The detection identifies potential MiniDionis malware activity through the execution of suspicious files like readerView.exe or adobe.exe, which are commonly used by the malware to exfiltrate data. SOC teams should proactively hunt for this behavior in Azure Sentinel to identify and mitigate early-stage compromises that may evade traditional detection methods.
YARA Rule
rule MiniDionis_readerView
{
meta:
description = "MiniDionis Malware - file readerView.exe / adobe.exe"
author = "Florian Roth"
reference = "http://www.kernelmode.info/forum/viewtopic.php?f=16&t=3950"
date = "2015-07-20"
/* Original Hash */
hash1 = "ee5eb9d57c3611e91a27bb1fc2d0aaa6bbfa6c69ab16e65e7123c7c49d46f145"
/* Derived Samples */
hash2 = "a713982d04d2048a575912a5fc37c93091619becd5b21e96f049890435940004"
hash3 = "88a40d5b679bccf9641009514b3d18b09e68b609ffaf414574a6eca6536e8b8f"
hash4 = "97d8725e39d263ed21856477ed09738755134b5c0d0b9ae86ebb1cdd4cdc18b7"
hash5 = "ed7abf93963395ce9c9cba83a864acb4ed5b6e57fd9a6153f0248b8ccc4fdb46"
hash6 = "56ac764b81eb216ebed5a5ad38e703805ba3e1ca7d63501ba60a1fb52c7ebb6e"
strings:
$s1 = "%ws_out%ws" fullword wide /* score: '8.00' */
$s2 = "dnlibsh" fullword ascii /* score: '7.00' */
$op0 = { 0f b6 80 68 0e 41 00 0b c8 c1 e1 08 0f b6 c2 8b } /* Opcode */
$op1 = { 8b ce e8 f8 01 00 00 85 c0 74 41 83 7d f8 00 0f } /* Opcode */
$op2 = { e8 2f a2 ff ff 83 20 00 83 c8 ff 5f 5e 5d c3 55 } /* Opcode */
condition:
uint16(0) == 0x5a4d and filesize < 500KB and all of ($s*) and 1 of ($op*)
}This YARA rule can be deployed in the following contexts:
This rule contains 5 string patterns in its detection logic.
Scenario: A system administrator is using Adobe Acrobat Reader (adobe.exe) to open and review PDF documents as part of a routine compliance check.
Filter/Exclusion: Check for the presence of Adobe Acrobat Reader in the process name or use a filter like process.name != "adobe.exe" when the file is opened from a known trusted location (e.g., C:\Program Files\Adobe\).

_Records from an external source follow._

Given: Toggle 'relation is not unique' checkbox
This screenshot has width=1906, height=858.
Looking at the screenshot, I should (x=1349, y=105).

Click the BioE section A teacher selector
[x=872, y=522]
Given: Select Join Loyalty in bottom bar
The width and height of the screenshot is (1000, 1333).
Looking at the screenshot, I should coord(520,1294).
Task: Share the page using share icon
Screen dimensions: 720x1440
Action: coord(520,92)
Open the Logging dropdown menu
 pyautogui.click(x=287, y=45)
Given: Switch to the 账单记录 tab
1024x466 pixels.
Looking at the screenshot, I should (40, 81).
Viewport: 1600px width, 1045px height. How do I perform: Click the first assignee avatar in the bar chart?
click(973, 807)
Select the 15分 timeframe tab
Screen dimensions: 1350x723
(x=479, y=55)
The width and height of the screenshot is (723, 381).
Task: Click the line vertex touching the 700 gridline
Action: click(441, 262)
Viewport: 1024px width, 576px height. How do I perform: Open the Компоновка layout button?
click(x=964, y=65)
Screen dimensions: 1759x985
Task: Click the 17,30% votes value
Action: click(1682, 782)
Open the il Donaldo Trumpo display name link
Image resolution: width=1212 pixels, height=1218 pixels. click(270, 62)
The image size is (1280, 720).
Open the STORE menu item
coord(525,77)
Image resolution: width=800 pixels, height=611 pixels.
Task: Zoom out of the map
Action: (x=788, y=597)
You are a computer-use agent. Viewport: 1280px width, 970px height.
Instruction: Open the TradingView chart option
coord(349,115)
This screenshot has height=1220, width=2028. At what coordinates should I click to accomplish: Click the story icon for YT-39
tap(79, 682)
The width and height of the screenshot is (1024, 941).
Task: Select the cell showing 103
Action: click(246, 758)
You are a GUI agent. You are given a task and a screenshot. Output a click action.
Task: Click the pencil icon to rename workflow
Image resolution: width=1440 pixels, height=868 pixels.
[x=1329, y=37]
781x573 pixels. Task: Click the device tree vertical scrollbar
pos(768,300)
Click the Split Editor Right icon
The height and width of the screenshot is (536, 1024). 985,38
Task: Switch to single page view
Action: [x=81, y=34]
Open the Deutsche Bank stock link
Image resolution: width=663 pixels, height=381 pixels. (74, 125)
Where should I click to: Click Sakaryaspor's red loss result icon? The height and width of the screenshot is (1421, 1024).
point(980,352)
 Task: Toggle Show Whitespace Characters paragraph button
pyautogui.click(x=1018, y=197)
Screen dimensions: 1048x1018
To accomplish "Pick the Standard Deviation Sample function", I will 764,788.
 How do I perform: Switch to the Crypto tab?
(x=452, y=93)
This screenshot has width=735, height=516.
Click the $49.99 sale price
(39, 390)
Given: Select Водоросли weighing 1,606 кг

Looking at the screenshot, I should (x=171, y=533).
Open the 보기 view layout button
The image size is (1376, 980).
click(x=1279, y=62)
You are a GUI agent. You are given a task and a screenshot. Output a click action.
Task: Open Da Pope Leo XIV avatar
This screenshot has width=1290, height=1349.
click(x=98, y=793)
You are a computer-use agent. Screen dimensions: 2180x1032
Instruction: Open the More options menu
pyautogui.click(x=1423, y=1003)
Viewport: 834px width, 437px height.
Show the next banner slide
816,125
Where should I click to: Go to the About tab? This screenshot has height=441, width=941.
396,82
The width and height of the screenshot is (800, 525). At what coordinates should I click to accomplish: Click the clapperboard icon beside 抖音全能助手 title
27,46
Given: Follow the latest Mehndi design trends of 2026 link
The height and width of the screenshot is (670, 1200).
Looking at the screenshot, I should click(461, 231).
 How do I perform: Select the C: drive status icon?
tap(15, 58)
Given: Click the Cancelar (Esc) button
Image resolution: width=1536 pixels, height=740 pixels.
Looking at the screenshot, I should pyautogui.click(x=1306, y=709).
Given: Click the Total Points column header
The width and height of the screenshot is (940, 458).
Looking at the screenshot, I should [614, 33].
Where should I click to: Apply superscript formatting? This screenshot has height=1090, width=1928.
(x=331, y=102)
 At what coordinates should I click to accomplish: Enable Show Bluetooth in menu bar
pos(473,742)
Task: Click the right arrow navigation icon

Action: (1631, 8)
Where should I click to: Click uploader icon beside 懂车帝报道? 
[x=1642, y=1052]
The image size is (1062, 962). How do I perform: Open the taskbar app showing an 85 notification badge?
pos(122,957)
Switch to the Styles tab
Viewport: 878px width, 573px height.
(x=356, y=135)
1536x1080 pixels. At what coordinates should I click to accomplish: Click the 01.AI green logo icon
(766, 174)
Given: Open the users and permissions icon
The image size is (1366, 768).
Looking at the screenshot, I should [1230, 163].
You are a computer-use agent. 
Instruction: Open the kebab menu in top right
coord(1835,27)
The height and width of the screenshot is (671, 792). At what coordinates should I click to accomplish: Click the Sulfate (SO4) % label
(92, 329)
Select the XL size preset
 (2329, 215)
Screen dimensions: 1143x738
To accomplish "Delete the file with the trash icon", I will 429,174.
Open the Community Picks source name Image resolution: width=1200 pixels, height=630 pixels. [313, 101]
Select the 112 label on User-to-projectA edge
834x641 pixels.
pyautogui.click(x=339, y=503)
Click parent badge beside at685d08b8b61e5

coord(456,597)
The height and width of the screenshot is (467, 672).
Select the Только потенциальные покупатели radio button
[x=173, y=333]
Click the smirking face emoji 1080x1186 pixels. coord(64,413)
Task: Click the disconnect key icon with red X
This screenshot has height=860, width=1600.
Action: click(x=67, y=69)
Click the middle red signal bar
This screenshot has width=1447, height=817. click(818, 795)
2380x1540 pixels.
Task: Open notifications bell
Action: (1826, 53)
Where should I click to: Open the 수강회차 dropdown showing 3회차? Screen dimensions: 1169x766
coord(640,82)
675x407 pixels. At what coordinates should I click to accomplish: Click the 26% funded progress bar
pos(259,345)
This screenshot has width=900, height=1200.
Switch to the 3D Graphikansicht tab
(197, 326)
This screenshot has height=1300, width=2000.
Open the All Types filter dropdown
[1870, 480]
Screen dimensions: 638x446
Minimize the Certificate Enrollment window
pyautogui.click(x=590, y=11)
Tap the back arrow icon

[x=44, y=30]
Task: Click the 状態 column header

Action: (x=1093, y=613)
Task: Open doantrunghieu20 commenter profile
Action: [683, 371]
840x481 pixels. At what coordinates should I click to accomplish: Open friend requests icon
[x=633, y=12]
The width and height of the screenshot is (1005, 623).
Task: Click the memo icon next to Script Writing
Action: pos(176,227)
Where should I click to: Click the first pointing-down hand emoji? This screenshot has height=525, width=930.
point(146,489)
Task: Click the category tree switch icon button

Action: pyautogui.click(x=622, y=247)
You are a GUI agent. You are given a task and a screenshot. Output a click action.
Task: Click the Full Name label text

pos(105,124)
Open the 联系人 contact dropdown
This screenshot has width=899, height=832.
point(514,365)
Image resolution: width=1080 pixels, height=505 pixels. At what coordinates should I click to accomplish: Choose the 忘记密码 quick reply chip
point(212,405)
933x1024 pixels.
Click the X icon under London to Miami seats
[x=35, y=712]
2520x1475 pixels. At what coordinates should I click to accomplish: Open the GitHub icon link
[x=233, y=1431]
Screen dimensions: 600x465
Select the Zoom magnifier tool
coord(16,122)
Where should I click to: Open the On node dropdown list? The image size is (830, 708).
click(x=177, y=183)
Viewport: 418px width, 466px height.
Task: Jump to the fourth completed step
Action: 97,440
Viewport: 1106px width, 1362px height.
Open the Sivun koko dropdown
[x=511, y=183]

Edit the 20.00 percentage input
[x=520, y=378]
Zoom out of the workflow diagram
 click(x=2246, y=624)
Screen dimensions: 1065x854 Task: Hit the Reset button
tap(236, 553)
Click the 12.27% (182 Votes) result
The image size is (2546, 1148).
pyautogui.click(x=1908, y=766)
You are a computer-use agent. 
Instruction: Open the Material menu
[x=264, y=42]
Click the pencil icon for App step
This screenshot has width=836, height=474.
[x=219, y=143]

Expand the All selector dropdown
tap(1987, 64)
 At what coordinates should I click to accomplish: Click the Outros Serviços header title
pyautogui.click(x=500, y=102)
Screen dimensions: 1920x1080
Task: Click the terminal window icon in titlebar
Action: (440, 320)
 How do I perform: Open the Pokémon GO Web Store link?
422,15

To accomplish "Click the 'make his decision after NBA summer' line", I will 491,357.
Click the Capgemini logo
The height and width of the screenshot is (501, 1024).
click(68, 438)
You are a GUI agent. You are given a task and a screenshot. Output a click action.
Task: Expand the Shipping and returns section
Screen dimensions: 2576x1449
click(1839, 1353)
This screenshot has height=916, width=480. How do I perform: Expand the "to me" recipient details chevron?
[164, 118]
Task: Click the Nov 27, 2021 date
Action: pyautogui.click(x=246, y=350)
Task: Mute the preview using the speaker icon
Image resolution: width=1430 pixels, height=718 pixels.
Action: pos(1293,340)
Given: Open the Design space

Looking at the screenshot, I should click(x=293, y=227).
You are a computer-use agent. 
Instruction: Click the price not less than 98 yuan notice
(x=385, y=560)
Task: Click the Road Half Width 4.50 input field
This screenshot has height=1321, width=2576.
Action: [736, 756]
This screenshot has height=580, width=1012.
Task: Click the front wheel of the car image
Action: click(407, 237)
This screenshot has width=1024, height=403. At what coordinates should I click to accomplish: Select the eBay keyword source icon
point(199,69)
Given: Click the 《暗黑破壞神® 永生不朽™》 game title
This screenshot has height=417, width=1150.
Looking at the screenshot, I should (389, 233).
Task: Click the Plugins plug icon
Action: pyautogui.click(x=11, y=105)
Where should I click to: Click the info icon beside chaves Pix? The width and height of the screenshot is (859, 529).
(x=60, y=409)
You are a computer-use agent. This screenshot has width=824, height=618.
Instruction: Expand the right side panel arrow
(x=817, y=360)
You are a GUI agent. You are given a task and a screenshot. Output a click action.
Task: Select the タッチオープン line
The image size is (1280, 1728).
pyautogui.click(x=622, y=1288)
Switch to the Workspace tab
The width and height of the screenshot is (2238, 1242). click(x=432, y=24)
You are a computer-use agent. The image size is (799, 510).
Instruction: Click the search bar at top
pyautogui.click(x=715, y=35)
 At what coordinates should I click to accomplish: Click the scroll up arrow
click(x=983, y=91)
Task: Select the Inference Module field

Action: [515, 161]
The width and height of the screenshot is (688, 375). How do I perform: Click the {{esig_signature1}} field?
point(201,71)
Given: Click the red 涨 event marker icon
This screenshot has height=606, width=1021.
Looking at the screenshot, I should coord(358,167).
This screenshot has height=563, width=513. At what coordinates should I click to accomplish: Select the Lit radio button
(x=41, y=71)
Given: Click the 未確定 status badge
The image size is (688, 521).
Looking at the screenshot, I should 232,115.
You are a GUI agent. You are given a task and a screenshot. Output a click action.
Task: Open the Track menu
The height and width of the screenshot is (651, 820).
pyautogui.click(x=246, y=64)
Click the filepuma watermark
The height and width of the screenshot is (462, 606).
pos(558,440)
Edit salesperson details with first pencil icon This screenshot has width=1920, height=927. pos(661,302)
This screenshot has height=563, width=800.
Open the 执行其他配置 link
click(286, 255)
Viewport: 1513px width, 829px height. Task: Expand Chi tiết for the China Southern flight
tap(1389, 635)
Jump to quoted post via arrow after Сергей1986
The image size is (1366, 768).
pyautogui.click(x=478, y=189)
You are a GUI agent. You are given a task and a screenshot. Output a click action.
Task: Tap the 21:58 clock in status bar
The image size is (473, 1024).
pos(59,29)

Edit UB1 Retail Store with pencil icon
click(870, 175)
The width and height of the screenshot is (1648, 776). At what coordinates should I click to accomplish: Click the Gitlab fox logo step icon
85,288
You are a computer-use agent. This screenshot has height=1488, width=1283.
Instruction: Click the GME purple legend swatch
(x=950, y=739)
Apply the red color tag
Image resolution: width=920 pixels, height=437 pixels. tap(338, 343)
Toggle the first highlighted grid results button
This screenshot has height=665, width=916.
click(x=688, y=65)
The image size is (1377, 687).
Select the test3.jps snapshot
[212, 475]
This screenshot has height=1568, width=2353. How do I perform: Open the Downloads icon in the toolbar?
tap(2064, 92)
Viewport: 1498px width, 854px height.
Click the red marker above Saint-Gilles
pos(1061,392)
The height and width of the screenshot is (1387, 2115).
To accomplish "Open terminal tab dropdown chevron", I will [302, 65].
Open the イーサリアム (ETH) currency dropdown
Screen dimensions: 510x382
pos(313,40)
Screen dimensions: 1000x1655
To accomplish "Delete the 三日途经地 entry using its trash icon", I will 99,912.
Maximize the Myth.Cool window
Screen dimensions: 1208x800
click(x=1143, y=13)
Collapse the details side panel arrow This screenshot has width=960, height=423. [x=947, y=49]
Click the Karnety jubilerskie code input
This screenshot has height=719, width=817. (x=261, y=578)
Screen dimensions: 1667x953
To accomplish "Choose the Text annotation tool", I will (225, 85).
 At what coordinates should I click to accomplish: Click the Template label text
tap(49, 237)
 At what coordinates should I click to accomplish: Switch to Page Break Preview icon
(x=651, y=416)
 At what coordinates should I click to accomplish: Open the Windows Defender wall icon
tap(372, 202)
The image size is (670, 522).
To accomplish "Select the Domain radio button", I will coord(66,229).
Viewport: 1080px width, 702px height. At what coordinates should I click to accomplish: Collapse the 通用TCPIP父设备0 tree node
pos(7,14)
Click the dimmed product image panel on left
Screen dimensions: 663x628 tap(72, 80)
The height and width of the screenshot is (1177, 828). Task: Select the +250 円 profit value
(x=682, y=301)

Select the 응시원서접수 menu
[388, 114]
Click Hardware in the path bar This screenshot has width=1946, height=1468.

Scenario: A scheduled job runs readerView.exe to generate reports from a legacy application that uses this tool for data extraction.
Filter/Exclusion: Exclude processes that originate from a known scheduled task or service, e.g., task.name = "LegacyReportGenerator" or process.parent.name = "TaskScheduler".
Scenario: A developer is using Adobe AIR runtime (adobe.exe) to run a local application for testing purposes.
Filter/Exclusion: Filter out processes that are running from a development directory (e.g., process.cwd contains "C:\Dev\AdobeAIR"), or use a filter like process.name != "adobe.exe" when the process is initiated from a specific user profile.
Scenario: A system update or patching tool temporarily executes readerView.exe as part of a deployment process.
Filter/Exclusion: Exclude processes that are initiated from a known patching or update tool, such as process.parent.name = "WindowsUpdate" or process.parent.name = "PatchManager".
Scenario: A user is running a legitimate third-party application that includes adobe.exe as part of its runtime environment.
Filter/Exclusion: Use a filter based on the file path, such as file.path != "C:\Program Files\Adobe\...", or check for the presence of a known legitimate application signature in the process context.